Expert explains why beach closures and statewide mask order could help flatten COVID-19 curve

GALVESTON, TEXAS (KTRK) -- There are several closures for the Fourth of July weekend in an effort to slow the spread of COVID-19.

Brazoria County announced its beaches will be closed daily starting on July 4 from 11 a.m. until midnight.

In the city of Houston, Eleanor Tinsley Park and Sam Houston Park will be closed, as well as a number of street closures ahead of the city's Fourth of July celebration.

Thursday, crews in Galveston started preparing to close all beaches to cars, visitors and locals. The closure goes into effect Friday, July 3 at 5 a.m.

Peter Davis, the chief of Galveston Island Beach Patrol, said it was the anticipated Independence Day crowd that concerned the city as COVID-19 cases continues to surge across the state and in the Houston area.

"I don't think we can handle 500,000 people out here for the weekend," Davis said. "But we can handle a number of tourist. The hotels are booked, and a lot of the beach rentals and that kind of stuff is still going to happen."

Anyone who violates the order this weekend could be charged with a class c misdemeanor and could face a fine up to $500.

Davis said he is hopeful that people will do the right thing, wear a mask and practice social distancing.

Galveston also extended its mask order through the end of September, which means people will have to wear a mask when visiting businesses this weekend.

A study from the University of Pennsylvania, projected Harris County and the Houston area would see the surge in COVID-19 cases it is currently experiencing.

Jeffrey Morris, the professor behind the study, said if factors stay the same, it is projected that Harris County could see more than 4,600 cases in one day by July 25.

Morris said those numbers could change after Governor Greg Abbott announced a statewide mask mandate.

Morris said if people follow the mask order and there is enforcement, as well as social distancing, then it could help slow the spike in COVID-19 cases.

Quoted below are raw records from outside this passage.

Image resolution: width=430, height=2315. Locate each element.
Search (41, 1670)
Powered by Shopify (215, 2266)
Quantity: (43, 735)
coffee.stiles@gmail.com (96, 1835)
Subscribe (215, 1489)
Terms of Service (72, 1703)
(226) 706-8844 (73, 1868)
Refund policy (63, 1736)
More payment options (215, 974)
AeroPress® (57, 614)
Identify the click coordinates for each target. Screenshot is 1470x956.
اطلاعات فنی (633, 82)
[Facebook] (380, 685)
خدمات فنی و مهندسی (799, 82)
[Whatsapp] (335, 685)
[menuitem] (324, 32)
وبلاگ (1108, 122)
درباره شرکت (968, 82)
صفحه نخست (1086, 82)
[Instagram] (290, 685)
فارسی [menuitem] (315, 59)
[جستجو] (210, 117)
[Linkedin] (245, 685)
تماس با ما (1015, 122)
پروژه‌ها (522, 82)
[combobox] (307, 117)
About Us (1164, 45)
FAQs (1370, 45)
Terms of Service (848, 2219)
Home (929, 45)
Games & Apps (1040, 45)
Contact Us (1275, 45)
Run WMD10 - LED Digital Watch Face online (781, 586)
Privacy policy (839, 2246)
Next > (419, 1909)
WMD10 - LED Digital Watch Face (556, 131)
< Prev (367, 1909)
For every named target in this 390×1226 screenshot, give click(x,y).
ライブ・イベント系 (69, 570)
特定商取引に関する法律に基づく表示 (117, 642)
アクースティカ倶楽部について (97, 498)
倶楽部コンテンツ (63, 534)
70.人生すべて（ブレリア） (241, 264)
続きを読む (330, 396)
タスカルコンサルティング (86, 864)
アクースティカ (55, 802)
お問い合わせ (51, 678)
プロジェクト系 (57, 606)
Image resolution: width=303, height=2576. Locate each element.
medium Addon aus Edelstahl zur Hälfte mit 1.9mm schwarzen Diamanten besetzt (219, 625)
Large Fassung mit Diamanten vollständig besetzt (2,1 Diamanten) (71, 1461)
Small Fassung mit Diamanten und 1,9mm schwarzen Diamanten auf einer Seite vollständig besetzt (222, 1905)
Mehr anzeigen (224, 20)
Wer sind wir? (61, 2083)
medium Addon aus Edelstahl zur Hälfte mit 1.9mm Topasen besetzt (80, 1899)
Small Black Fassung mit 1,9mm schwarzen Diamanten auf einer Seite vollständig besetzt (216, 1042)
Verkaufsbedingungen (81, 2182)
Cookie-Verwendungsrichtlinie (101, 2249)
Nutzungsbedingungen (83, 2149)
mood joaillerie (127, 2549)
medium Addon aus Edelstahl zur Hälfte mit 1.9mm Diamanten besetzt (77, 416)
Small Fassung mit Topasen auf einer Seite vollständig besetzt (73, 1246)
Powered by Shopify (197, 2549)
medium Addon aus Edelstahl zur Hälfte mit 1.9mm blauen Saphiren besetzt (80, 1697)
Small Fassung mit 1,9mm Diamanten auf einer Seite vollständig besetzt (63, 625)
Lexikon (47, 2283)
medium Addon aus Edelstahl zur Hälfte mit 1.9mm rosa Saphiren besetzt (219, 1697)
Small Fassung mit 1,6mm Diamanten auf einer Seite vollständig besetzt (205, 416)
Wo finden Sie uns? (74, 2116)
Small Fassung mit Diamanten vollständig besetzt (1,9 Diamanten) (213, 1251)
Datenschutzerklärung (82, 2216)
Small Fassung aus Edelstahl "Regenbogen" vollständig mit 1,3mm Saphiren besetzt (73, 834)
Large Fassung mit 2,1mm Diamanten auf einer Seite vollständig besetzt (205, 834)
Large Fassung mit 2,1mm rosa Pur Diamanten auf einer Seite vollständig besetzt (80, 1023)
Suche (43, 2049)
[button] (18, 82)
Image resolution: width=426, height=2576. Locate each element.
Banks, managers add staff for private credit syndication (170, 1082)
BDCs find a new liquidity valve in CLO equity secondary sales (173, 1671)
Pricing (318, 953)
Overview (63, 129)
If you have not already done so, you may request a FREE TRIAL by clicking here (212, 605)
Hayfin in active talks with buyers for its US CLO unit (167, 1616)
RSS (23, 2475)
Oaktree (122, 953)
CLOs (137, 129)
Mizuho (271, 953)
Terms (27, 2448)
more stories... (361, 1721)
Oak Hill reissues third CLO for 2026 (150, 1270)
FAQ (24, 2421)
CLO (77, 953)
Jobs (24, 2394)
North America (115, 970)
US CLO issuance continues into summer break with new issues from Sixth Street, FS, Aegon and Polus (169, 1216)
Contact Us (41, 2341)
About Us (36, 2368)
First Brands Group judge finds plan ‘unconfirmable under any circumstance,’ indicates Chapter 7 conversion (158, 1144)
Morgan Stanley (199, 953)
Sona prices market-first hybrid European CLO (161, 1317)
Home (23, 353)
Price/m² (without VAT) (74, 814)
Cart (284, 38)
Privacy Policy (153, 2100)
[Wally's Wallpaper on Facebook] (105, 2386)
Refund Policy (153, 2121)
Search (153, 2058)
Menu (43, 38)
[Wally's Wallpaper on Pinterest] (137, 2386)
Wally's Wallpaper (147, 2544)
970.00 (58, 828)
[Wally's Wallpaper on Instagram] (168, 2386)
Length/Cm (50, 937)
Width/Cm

"I think it's important to get this surge under control right now, and I think conditions on the Fourth of July might make it likely for the virus to spread further," Morris said. "One thing we have learned over the last month is mask wearing is key, especially, when people are indoors and around other people."

Morris said it will be about two to three weeks before we could see the impact of Fourth of July celebrations.